How to complete this task »
From the text about October and the second Covid-19 wave, copy out word for word the stretch from "Welcome to October, a" through "that’s really scary.".

Text »
----
Welcome to October, a nice month with a reputation for pre-winter fun gatherings, fall beauty and okay weather.
This October is different. Octoberfests are out. Crowded Thanksgiving dinners are not recommended. Hallowe’en is looking to be the night of the empty streets, and that’s really scary.
The second Covid-19 wave has arrived, carrying in its wake the fears and social restrictions that we experienced during the initial outbreak of late last winter and early spring.
New cases are rising throughout much of the world. Ontario had two record-breaking days of new cases last week and Quebec’s new cases increased steadily, reaching more than 1,000 in 24 hours late last week.
October never has been a good news month for health. Temperature swings bring on colds and flu season. Ailments like sinusitis and arthritis are more prominent. Allergies increase misery as they take their last desperate gasps before winter.
Also, the American Heart Association says there are complications for those with heart problems as our bodies work to adapt to lower temperatures, icy rains and cold winds.
Add to that a Columbia University study of New York city health records showing that people born in October have increased disease risk.
One of the deadliest disease months in history was October 1918, the year of the Spanish flu pandemic. In the United States roughly 200,000 people died of the flu in the 31 days of October.
----
Stored data »
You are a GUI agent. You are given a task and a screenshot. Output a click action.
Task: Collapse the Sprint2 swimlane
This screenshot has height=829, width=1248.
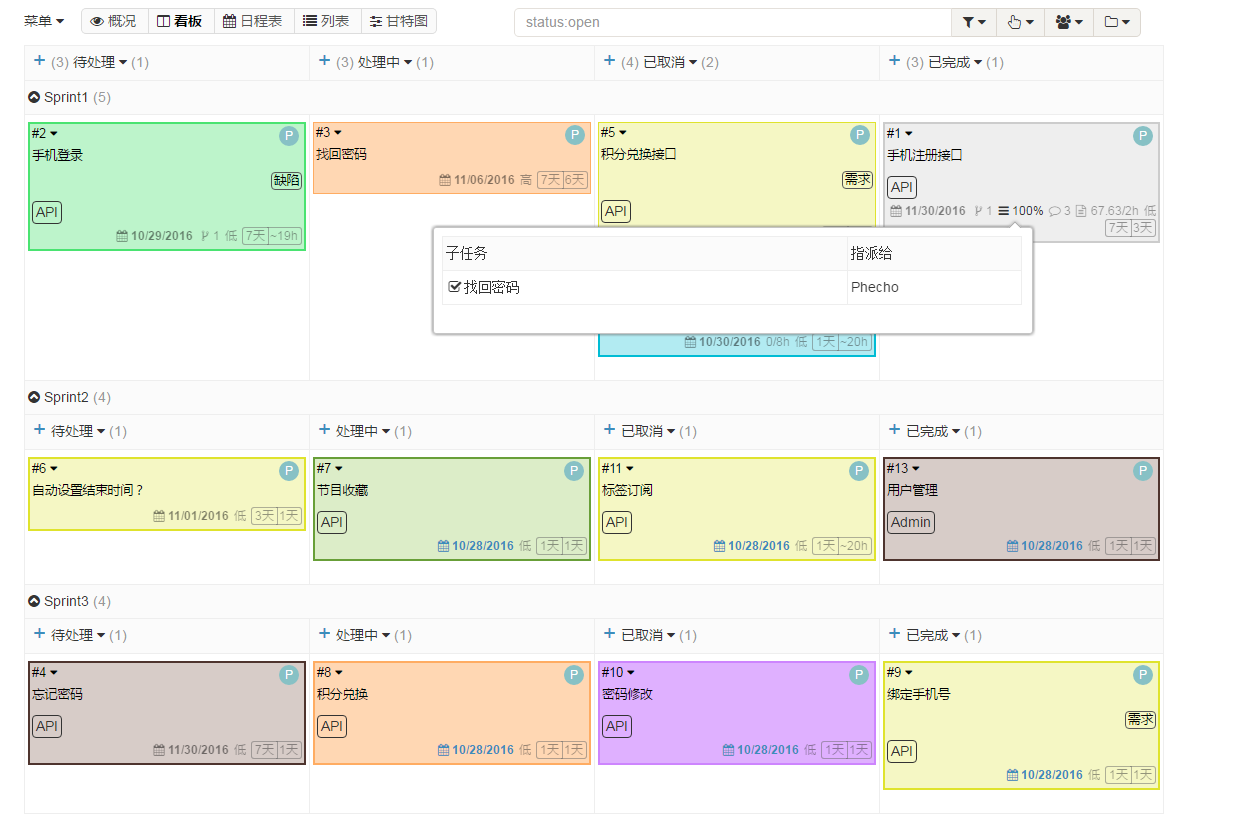click(x=34, y=397)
----
Expected answer »
Welcome to October, a nice month with a reputation for pre-winter fun gatherings, fall beauty and okay weather.
This October is different. Octoberfests are out. Crowded Thanksgiving dinners are not recommended. Hallowe’en is looking to be the night of the empty streets, and that’s really scary.